The Rev. Fred Phelps Sr., who founded a Kansas church widely known for its protests at military funerals and anti-gay sentiments, has died, according to his son Tim Phelps, reports Kansas First News. He was 84.
Phelps was being cared for in an unidentified Kansas facility, Westboro Baptist Church spokesman Steve Drain said on Sunday, adding as the only detail, “He’s an old man, and old people get health problems.”
Members of the Westboro church, based in Topeka, frequently protest at funerals of soldiers with signs containing messages such as “Thank God for dead soldiers,” and “Thank God for 9/11,” claiming the deaths are God’s punishment for American immorality and tolerance of homosexuality and abortion.
Westboro Baptist, a small group made mostly of Phelps’s extended family, inspired a federal law and laws in numerous states limiting picketing at funerals. But in a major free-speech ruling in 2011, the U.S. Supreme Court held that the church and its members couldn’t be sued for monetary damages for inflicting pain on grieving families under the First Amendment.
The Southern Poverty Law Center, a civil-rights nonprofit group, has called Westboro Baptist Church a hate group.
Nate Phelps, an estranged son of Fred Phelps, told the Associated Press in a phone interview Sunday night that members of Westboro voted Phelps out of the church last summer, apparently “after some kind of falling out.”

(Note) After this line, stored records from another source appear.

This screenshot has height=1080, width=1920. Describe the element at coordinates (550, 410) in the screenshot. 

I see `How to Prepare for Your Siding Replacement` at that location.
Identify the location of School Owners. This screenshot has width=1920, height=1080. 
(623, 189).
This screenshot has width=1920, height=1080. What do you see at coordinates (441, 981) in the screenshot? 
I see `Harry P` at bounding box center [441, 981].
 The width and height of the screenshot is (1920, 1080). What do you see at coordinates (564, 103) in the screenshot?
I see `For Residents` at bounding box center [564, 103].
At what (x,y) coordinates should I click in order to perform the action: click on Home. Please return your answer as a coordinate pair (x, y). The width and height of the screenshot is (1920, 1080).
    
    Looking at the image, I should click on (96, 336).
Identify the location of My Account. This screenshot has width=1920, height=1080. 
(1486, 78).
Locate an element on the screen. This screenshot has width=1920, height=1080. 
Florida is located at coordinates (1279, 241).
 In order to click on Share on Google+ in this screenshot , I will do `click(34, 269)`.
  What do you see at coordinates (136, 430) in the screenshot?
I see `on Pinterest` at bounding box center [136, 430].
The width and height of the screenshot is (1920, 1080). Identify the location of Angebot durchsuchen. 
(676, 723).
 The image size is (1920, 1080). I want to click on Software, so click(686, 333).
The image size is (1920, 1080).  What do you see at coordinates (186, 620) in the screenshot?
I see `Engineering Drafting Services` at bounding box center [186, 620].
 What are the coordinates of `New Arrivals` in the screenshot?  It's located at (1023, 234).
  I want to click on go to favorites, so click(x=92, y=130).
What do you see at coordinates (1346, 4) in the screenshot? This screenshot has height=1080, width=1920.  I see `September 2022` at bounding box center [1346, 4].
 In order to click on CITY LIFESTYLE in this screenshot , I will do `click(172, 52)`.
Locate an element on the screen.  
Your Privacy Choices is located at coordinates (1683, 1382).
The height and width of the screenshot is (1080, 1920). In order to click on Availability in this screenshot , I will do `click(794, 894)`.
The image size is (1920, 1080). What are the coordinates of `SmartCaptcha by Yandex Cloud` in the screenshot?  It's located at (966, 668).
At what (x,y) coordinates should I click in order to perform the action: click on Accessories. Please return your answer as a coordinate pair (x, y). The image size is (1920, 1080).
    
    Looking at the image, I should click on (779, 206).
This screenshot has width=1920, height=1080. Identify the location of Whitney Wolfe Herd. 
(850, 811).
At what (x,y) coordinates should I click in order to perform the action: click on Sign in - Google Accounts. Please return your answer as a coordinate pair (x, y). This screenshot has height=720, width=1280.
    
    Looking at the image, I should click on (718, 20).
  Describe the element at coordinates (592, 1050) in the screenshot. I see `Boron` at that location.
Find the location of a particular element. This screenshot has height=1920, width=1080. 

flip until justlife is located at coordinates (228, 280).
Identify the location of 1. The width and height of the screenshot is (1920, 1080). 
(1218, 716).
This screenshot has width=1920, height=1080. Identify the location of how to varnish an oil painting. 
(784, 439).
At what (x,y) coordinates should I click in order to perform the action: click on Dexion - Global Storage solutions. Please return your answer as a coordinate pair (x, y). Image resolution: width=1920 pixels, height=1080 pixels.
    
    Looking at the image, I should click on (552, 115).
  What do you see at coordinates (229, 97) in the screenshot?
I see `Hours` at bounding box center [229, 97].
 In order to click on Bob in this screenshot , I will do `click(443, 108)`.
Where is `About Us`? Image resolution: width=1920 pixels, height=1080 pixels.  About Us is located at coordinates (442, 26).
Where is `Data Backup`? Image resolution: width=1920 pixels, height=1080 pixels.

Nate Phelps, who broke away from the church 37 years ago, said church members became concerned afterward that his father might harm himself and moved him out of the church, where he and his wife had lived for years. Fred Phelps was moved into a house, stopped eating and was then moved into hospice care, Nate Phelps said.
Drain declined comment Sunday on whether Fred Phelps had been voted out of the church. Drain said Westboro Baptist Church doesn’t have a designated leader.
When news circulated that Phelps was gravely ill, Kansas’s leading gay-rights group urged the gay community to respect the privacy of the “notoriously anti-LGBT” pastor.
Phelps and the members of his church have “harassed” the grieving families of lesbian, gay, bisexual and transgender Kansans and others, Thomas Witt, executive director of Equality Kansas, said in a prepared statement.
But Witt added: “This is our moment as a community to rise above the sorrow, anger, and strife he sowed, and to show the world we are caring and compassionate people who respect the privacy and dignity of all.”
Nate Phelps said he has no doubt some people would want to protest his father’s funeral but added, “I wish they wouldn’t.”